Please copy each line of the records below that holds the word "will".

═════ Record set

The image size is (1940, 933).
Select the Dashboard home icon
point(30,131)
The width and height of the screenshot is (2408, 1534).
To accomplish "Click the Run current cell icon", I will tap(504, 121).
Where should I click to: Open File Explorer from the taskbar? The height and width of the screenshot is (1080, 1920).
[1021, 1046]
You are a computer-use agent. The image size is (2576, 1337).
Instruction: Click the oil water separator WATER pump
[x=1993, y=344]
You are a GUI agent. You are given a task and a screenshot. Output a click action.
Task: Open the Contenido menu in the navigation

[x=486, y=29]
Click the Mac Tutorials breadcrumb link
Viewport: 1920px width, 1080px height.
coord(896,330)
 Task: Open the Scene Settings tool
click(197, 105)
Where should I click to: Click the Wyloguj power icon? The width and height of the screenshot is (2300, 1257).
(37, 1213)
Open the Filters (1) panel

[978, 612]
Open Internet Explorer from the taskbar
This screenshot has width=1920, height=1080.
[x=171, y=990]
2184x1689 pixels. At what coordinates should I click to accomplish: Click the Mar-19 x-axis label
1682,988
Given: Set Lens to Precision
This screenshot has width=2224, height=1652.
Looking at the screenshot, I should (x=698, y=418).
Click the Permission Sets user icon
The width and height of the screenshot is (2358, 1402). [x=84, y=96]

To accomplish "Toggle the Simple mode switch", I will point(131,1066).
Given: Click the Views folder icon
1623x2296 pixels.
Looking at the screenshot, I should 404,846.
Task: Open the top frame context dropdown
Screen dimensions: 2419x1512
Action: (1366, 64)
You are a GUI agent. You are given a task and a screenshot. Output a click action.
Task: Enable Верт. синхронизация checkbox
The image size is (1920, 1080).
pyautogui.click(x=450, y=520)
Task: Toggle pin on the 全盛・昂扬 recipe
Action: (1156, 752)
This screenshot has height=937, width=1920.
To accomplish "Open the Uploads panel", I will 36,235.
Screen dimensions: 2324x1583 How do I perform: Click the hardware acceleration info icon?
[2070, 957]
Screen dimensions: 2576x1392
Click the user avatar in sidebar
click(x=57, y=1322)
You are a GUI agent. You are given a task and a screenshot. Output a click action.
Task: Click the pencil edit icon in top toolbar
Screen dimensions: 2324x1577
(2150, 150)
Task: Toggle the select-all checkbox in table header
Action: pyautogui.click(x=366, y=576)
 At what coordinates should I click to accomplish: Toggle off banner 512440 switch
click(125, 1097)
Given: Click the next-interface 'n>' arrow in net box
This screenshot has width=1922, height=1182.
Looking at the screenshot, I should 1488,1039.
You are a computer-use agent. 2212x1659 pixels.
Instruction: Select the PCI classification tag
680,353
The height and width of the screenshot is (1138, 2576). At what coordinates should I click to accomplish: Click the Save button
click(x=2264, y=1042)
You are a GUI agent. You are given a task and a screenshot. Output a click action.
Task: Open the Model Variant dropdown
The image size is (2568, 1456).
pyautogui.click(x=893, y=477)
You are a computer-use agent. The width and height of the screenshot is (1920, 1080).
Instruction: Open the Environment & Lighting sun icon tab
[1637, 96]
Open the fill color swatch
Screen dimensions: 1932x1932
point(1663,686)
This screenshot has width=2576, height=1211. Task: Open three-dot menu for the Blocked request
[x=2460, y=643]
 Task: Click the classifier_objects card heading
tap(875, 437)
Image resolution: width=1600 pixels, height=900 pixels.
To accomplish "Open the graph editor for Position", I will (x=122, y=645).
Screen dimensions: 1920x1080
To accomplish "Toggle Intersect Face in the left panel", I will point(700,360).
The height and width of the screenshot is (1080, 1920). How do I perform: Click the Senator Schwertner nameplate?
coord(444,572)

══════════

* Solution for this task *
To accomplish "Click the Run current cell icon", I will tap(504, 121).
To accomplish "Toggle the Simple mode switch", I will point(131,1066).
To accomplish "Open the Uploads panel", I will 36,235.
To accomplish "Open the graph editor for Position", I will (x=122, y=645).
To accomplish "Toggle Intersect Face in the left panel", I will point(700,360).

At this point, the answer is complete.